If an accident or other catastrophe claims your life before you write your last will and testament, Florida’s intestacy laws will, in effect, write your will for you.
As the Florida Bar points out, this means that your closest relatives will receive statutorily imposed percentages of your probate estate.
If you have a surviving spouse
If married at the time you die intestate and your spouse survives you, he or she will receive 100% of your assets, assuming that neither of you has any descendants by this or any other relationship.
If, however, you leave one or more surviving children in addition to a surviving spouse, your probate estate will go 50% to him or her and 50% divided equally among your surviving children.
Keep in mind that Florida’s intestacy laws define “child” as any child you adopted, as well as any child of which you are the biological parent.

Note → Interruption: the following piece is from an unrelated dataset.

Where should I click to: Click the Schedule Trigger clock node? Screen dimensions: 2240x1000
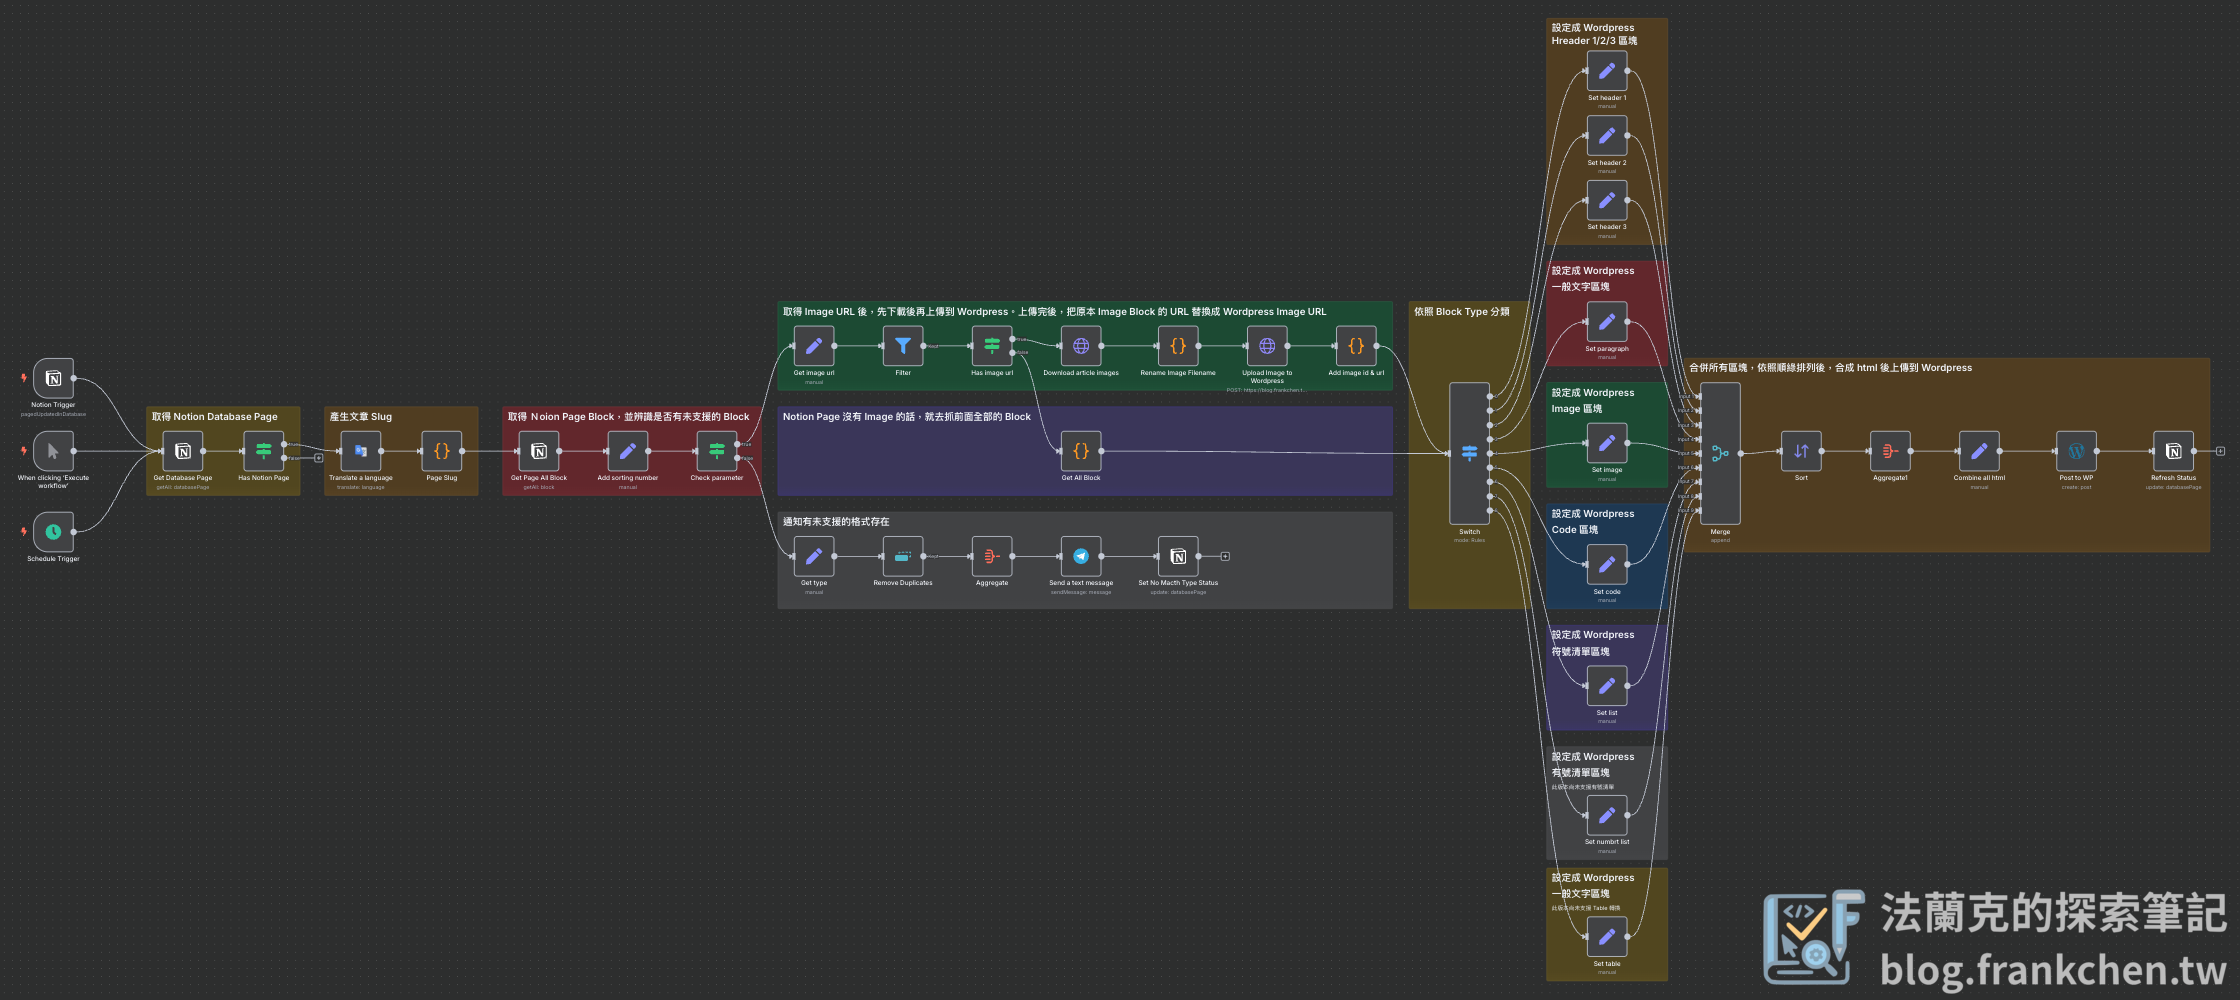53,532
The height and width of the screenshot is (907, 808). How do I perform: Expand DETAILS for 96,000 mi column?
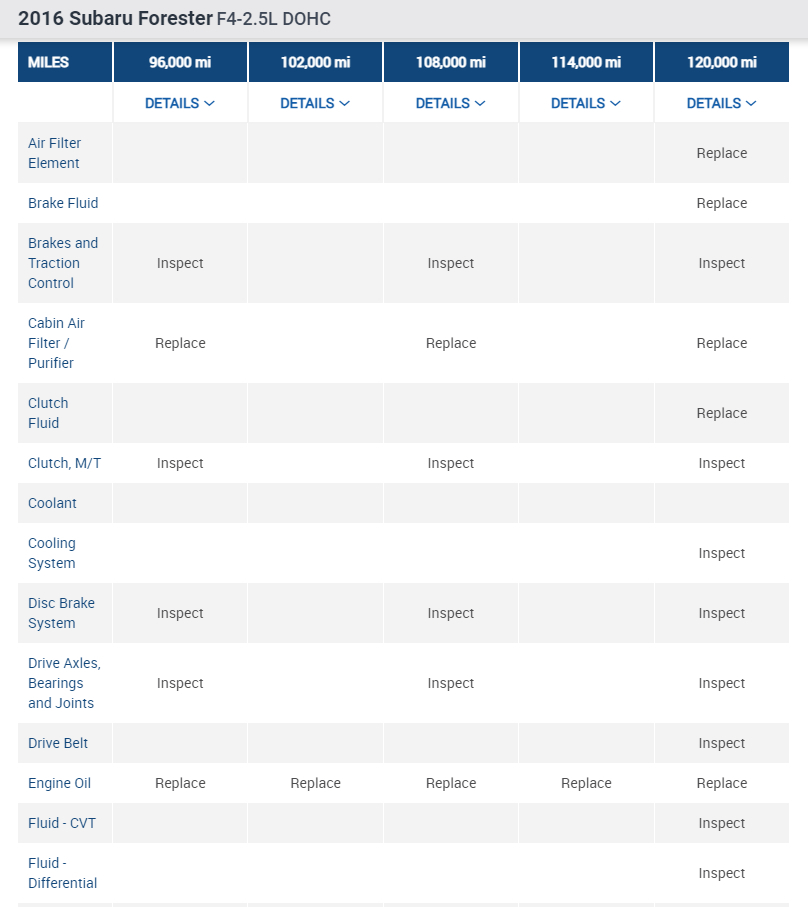[x=180, y=103]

Also keep in mind that if one of your children dies before you do, but had children who survive you, these grandchildren receive the share of your estate that would have gone to their parent had he or she survived you.
If you have no surviving spouse
If your spouse does not survive you, or if you had no spouse at the time of your death, but you leave surviving children, they inherit your probate assets in equal portions. Again, the surviving children of a child who predeceased you will take their parent’s place in this distribution.
If you have no surviving spouse or children
If you leave no surviving spouse or children, but your parents survive you, they will inherit 100% of your probate estate. If they, too, fail to survive you, your surviving siblings will receive equal portions of your estate.